Türkiye’nin bu süreçte dışarıda bırakılması, bölgesel dengeler açısından sembolik olduğu kadar stratejik anlam da taşıyor. Ankara, bölgeye insani yardım ve felaket müdahalesi ekipleri göndermeye hazır olsa da, İsrail’in onayı olmadan sahaya erişim sağlanamıyor. Türkiye’nin yardım uçakları ve sağlık personeli hâlen beklemede tutuluyor. Bu durum, Ankara’nın hem insani hem diplomatik düzeydeki inisiyatiflerinin sahada karşılık bulmasını zorlaştırıyor.
Bununla birlikte, Birleşmiş Milletler’in bölgedeki en önemli kuruluşlarından biri olan UNRWA (Filistinli Mültecilere Yardım Ajansı) hakkındaki tartışmalar da sürüyor. ABD ve İsrail, UNRWA’nın Hamas’la bağlantılı olduğu iddialarını sık sık gündeme getirirken, uluslararası toplumun büyük bölümü bu ajansın Gazze’deki insani yardımların temel taşı olduğunu savunuyor. Bu tartışma, istikrar gücü planının meşruiyeti ve işleyişi açısından da belirleyici olacak gibi görünüyor.
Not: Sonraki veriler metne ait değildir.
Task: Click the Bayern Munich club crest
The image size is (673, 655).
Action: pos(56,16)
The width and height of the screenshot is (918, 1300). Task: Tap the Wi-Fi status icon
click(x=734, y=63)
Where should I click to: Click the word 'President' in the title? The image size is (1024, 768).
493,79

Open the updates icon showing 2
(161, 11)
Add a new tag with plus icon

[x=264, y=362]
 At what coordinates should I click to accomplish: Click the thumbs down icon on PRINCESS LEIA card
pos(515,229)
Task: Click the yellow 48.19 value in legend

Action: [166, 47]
Sonuç olarak, Türkiye’nin Gazze İstikrar Gücü içinde yer almama ihtimali her geçen gün güçleniyor. Bu durum, yalnızca bir askeri misyon tartışması olmaktan öte, bölgedeki diplomatik ilişkiler, güvenlik politikaları ve güç dengeleri üzerinde doğrudan etkiler yaratıyor. Ankara’nın dışlanması, Türkiye–İsrail ilişkilerinde yeni bir kırılma noktası olabileceği gibi, Orta Doğu’da şekillenen yeni düzenin de habercisi olarak görülüyor.